И вот в памятный день медицинского осмотра Швейк предстал перед старшим врачом Баутце. "Освобожден от военной службы ввиду полного идиотизма", - доложил фельдфебель. "Еще на что-нибудь жалуетесь?" - спросил Баутце. "Осмелюсь доложить, у меня ревматизм. Но служить государю императору буду до последнего издыхания", - скромно сказал Швейк. Баутце свирепо посмотрел на Швейка и заорал по-немецки: "Вы симулянт!" Затем, повернувшись к фельдфебелю, с ледяным спокойствием изрек: "Этого молодчика немедленно под арест!"

Двое конвоиров с примкнутыми штыками уводили Швейка в гарнизонную тюрьму. Швейк шел на костылях и с ужасом чувствовал, что его ревматизм начинает проходить. Пани Мюллерова, которая поджидала Швейка с коляской наверху у моста, увидев его под сенью штыков, заплакала и пошла от коляски прочь, чтобы никогда к ней больше не возвращаться. А бравый солдат Швейк, эскортируемый доблестными защитниками государства, шествовал в гарнизонную тюрьму.

В тюрьме Швейка поместили в больничный барак к симулянтам. Там лежали чахоточные, люди с грыжей, больными почками, тифом, воспалением легких и другими хворями. "У меня ревматизм", - объявил им Швейк; в ответ последовал взрыв откровенного хохота. "С ревматизмом сюда лучше не суйся, - серьезно предупредил Швейка один тучный дядя, - ревматизм для них, что твои мозоли! Вот у меня, к примеру, малокровие, половины желудка не хватает, пяти ребер нет, а все равно мне никто не верит".
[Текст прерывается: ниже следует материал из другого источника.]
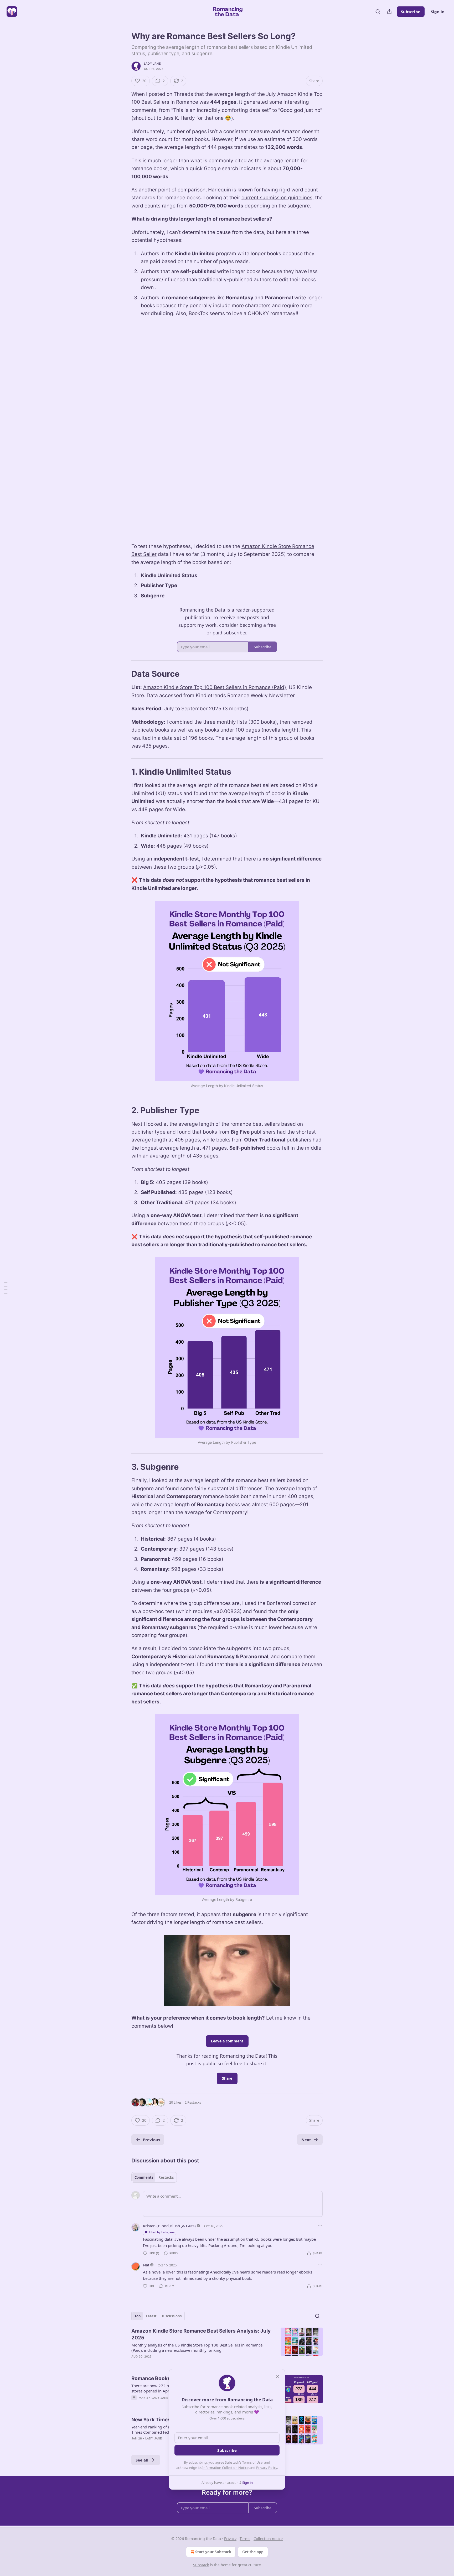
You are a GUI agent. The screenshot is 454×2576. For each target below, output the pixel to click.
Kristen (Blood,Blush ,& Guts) (169, 2225)
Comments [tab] (144, 2177)
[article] (227, 2347)
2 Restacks (193, 2102)
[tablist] (154, 2177)
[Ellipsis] (320, 2226)
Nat (146, 2264)
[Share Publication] (389, 11)
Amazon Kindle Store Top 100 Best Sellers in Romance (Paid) (214, 687)
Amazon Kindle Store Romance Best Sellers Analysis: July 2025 (201, 2334)
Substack (201, 2564)
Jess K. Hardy (179, 118)
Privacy (230, 2538)
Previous (151, 2139)
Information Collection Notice (225, 2467)
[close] (277, 2376)
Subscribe (410, 11)
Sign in (438, 11)
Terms (245, 2538)
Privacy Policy (266, 2467)
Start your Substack (213, 2551)
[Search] (378, 11)
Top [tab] (138, 2316)
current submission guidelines (276, 198)
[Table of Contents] (5, 1287)
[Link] (124, 674)
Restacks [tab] (166, 2177)
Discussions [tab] (172, 2316)
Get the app (253, 2551)
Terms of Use (252, 2462)
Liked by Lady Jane (161, 2232)
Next (306, 2139)
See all (142, 2460)
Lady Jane (152, 63)
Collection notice (268, 2538)
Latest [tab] (151, 2316)
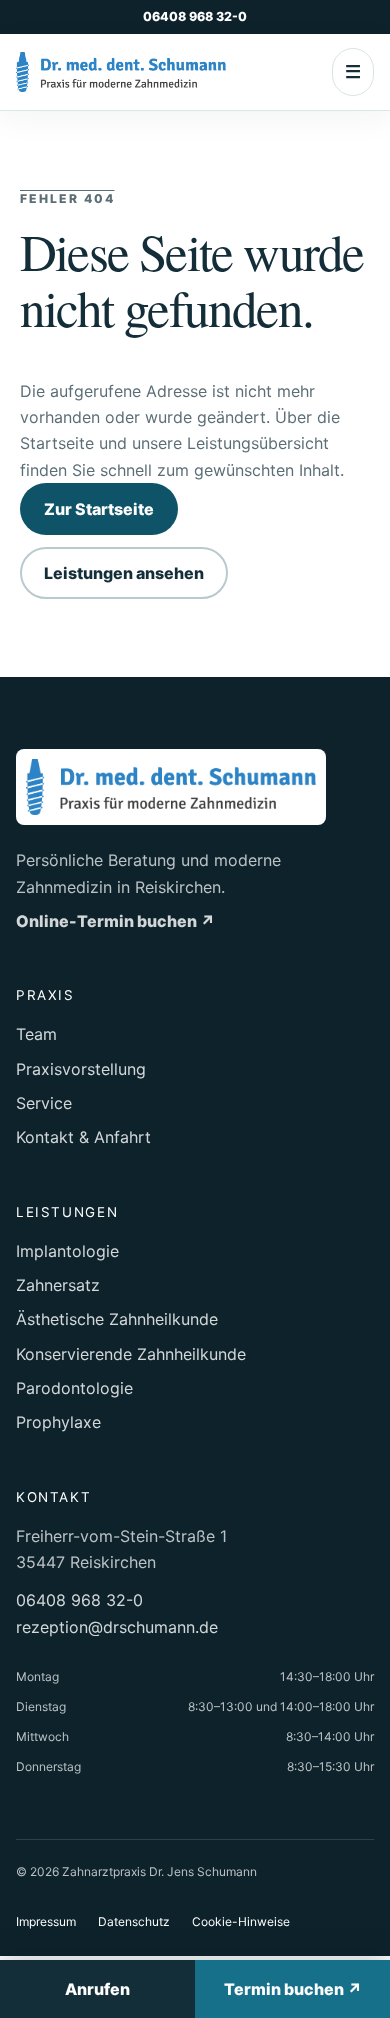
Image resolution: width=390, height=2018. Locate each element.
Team (36, 1034)
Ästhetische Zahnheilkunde (117, 1319)
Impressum (46, 1921)
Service (44, 1103)
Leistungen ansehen (124, 573)
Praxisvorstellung (81, 1069)
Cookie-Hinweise (241, 1921)
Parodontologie (74, 1388)
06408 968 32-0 (195, 16)
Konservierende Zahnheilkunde (131, 1354)
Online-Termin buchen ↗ (115, 921)
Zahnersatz (58, 1285)
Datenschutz (134, 1921)
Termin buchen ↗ (293, 1989)
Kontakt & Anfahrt (83, 1137)
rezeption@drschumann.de (117, 1627)
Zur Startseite (99, 509)
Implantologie (67, 1251)
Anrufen (97, 1989)
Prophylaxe (58, 1422)
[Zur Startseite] (121, 72)
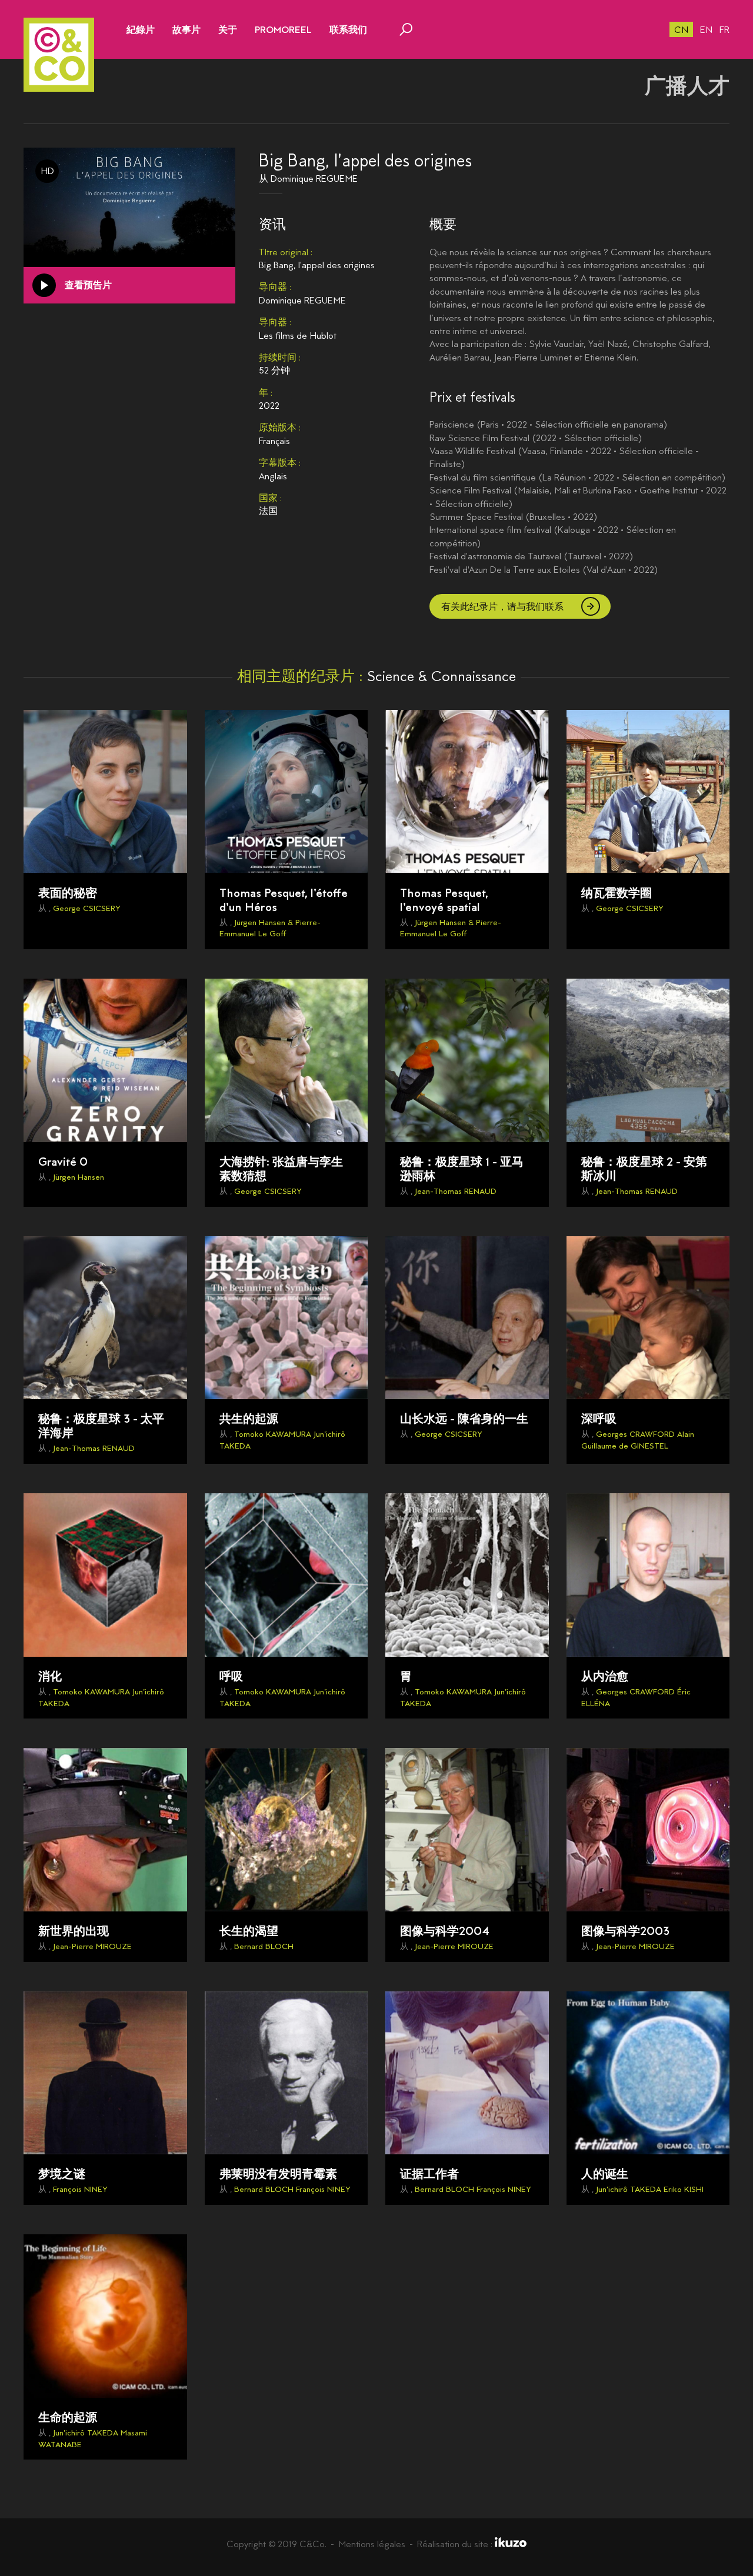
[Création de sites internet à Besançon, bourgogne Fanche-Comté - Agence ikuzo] (511, 2544)
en (706, 29)
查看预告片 (88, 285)
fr (724, 29)
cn (681, 29)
Несколько дней Швейка лечили голодом и клистиром, пока он не изголодался как волк. И вот как раз тогда его пришла проведать вдова генерала от инфантерии баронесса фон Боценгейм, которая прочла в "Богемии", как Швейк в коляске ехал призываться на войну. "Ческий зольдат - кароши зольдат! Я читать из газет, я приносить кушать, кусать, сосать, кароши зольдат! Иоганн, kommen Sie her, подходить сюда!" Компаньонша баронессы поддерживала сидящего Швейка, когда он, помолившись, с аппетитом принялся за цыпленка. Обе дамы от умиления плакали.